1991 single by Van Halen

"Poundcake" is a song by American rock band Van Halen, included as the opening track on their ninth studio album, For Unlawful Carnal Knowledge. "Poundcake" was the first song to be released as a single from the album, reaching number one on the US Billboard Album Rock Tracks chart and number 74 on the UK Singles Chart. The CD single provides an 'interview with Van Halen' which begins with hearing Eddie say, "Hey, this is Eddie Van Halen...". In addition, "Poundcake" begins immediately with the drill and omits the sound of Edward plugging his guitar cable into the amplifier.

==Composition==
Eddie Van Halen recalls that the song did not earn much of a reaction until producer Andy Johns suggested that he play the rhythm tracks with a 12-string guitar. Afterwards the band helped the composition of the song over the two electric 12-strings doubled beneath Eddie's usual dirty guitar. Regarding the guitar solo, Eddie said that "The solo goes four bars, another four bars, then two bars. Al kept insisting that it wasn't finished. He likes to count, and I never do. I'm strictly feel. I'm always screwing around with time, because I never count." The solo also includes a handful of chords played relatively quietly in the background on keyboards, in the very middle of the solo.

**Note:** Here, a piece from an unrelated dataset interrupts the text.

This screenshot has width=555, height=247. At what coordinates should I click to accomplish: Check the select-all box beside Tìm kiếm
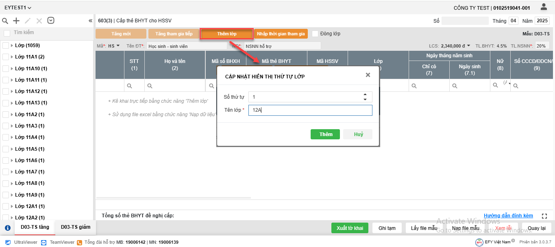7,33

The song is in the key of E major, with the guitar solo in the key of F♯ minor, having a moderate rock common time tempo of 108 beats per minute.

===Power drill===
The song features Eddie Van Halen using a Makita 6012HD power drill in the introduction and during the guitar solo. According to Eddie, a guitar technician was operating one of the drills at 5150 Studios while he was playing, and the sound captured was akin to "kick starting your engine". Subsequently, Eddie painted a drill with the Frankenstrat stripes to use during concerts.

==Reception==
Chuck Klosterman of Vulture.com ranked it the 35th-best Van Halen song, largely praising the song but calling the lyrics "straight-up sewage-drain awful".

==Music video==
The official music video for "Poundcake," directed by Andy Morahan, shows Eddie using the technique with a Makita cordless power drill painted in his trademark red, black and white stripes. The video, itself, cuts between scenes of the band playing and a demure young lady - played by Diane Manzo - who has shown up for an audition (a handmade sign on the wall says "Van Halen Casting"). While waiting, she spies on the other girls through a hole in the changing room door and is fascinated by their provocative dress and behavior. When they finally notice her, one - played by Tania Coleridge - uses a power drill to create a hole in the door and harass her, ultimately scaring her off. The video was filmed at the Olympic Auditorium in Los Angeles.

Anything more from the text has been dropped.